3 Get and install the app-client utility
========================================
Since app:// is a new URI protocol that we designed, common terminal
emulators don't know what to do when they encounter such a URI. To
work around this problem we use the XDG Desktop Specification and a
little C utility called app-client, which can be found at
https://gitlab.com/darnir/hyperlink-app-client.
By setting app-client as the default handler for app:// URIs, the
terminal emulator does not need to understand the syntax or semantics
of the app:// protocol. It offloads the handling of the URI entirely
to app-client. In order to use this, first download and install
<code>app-client</code>:
,----
| $ git clone https://gitlab.com/darnir/hyperlink-app-client
| $ cd hyperlink-app-client
| $ make
| $ cp app-client /location/in/$PATH/variable
`----
Next step is to copy the app-client.desktop file in the git repository
to $HOME/.local/share/applications. This is a XDG Desktop Entry for
the app-client. And lets most applications on your system know that
this should be used to handle app:// URIs. (See the MimeType field)

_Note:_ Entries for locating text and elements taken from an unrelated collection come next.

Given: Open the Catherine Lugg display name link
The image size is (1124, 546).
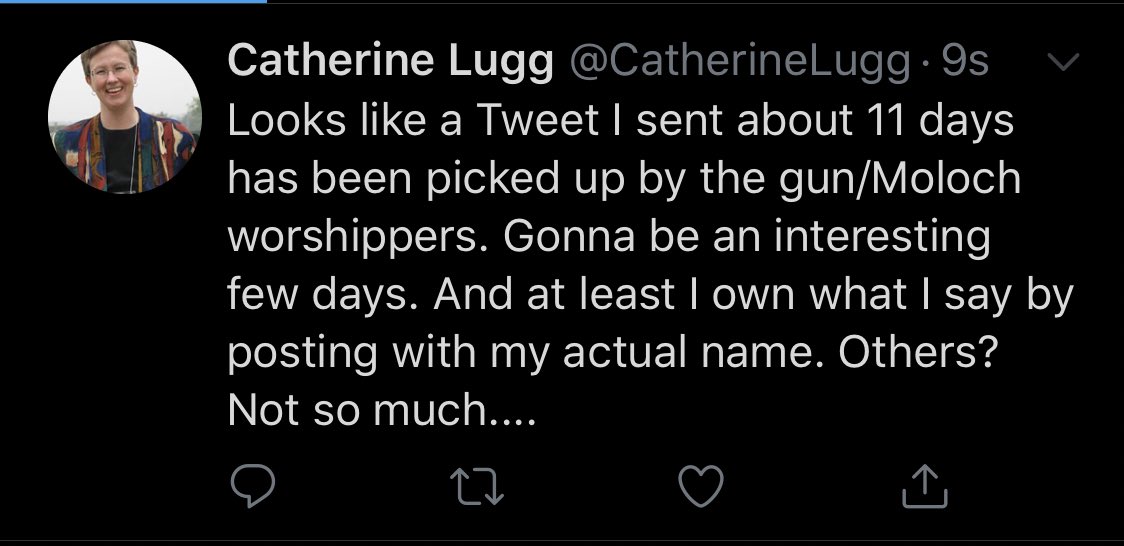Looking at the screenshot, I should [x=391, y=60].
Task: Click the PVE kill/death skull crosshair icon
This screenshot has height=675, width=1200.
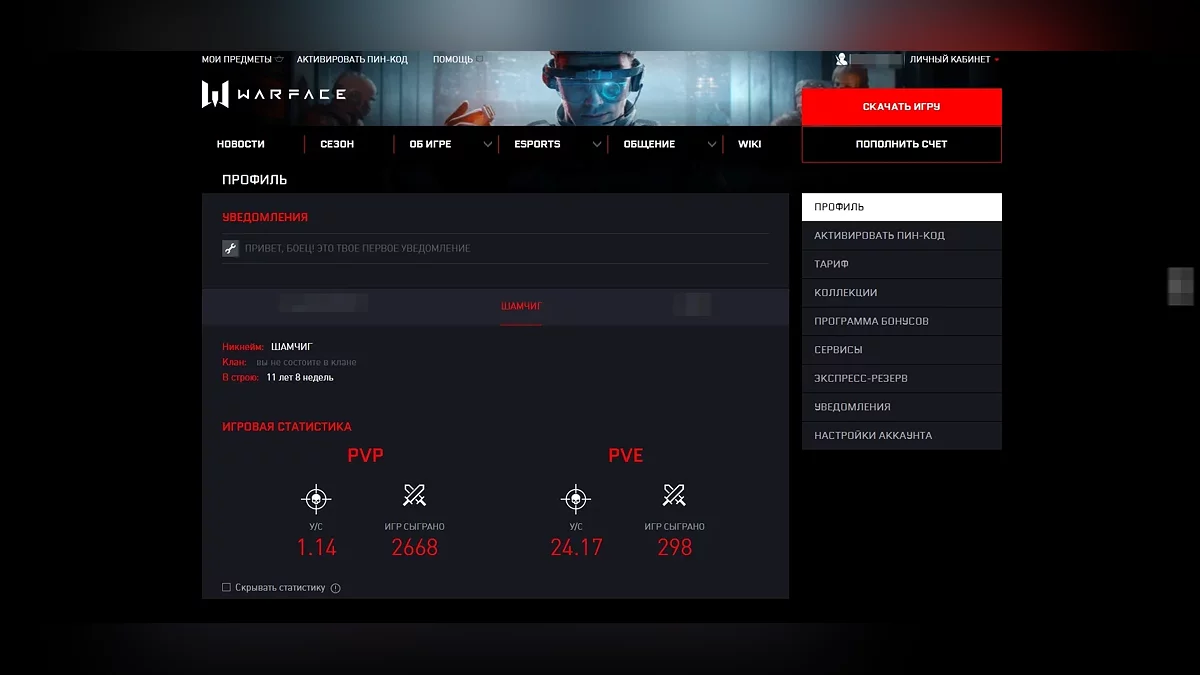Action: click(575, 497)
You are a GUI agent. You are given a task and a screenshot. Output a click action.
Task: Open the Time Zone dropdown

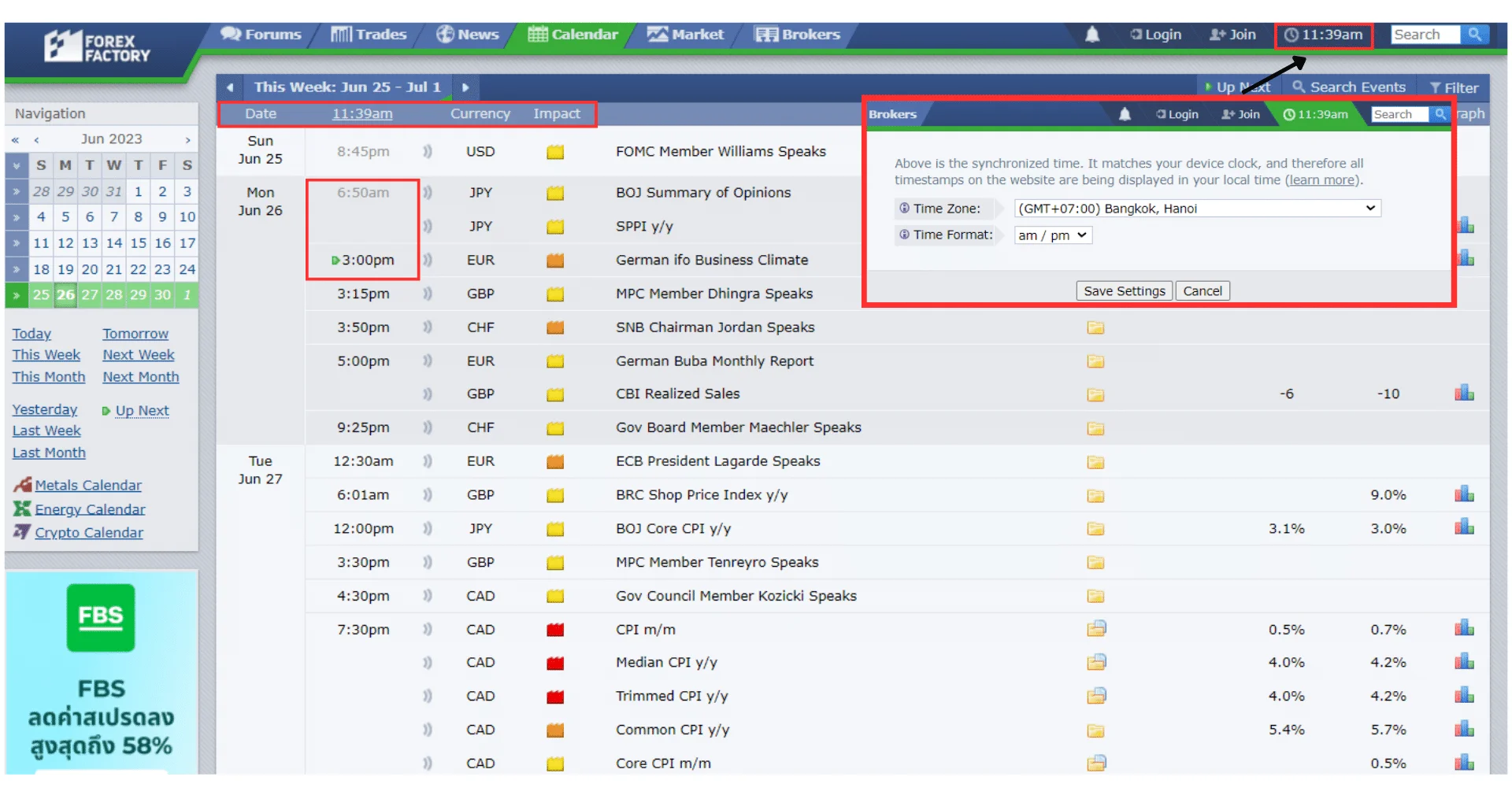point(1196,209)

This is enough for any utility (like terminals) that use xdg-open to
do the right thing with hyperlinks. However, certain terminals
require additional setup. See below if that is your case.
4 GNOME Terminal
================
Gnome Terminal doesn't use xdg-open to start the
applications. Instead, it parses the mimeapps.list file manually to
find the right application.
Edit your mimeapps.list, it is usually located at
$HOME/.local/share/applications/mimeapps.list, but it might also be at
$XDG_CONFIG_DIR/mimeapps.list, and add the following line to it:
,----
| x-scheme-handler/app=app-client.desktop
`----
This lets Gnome Terminal know how to open app:// links.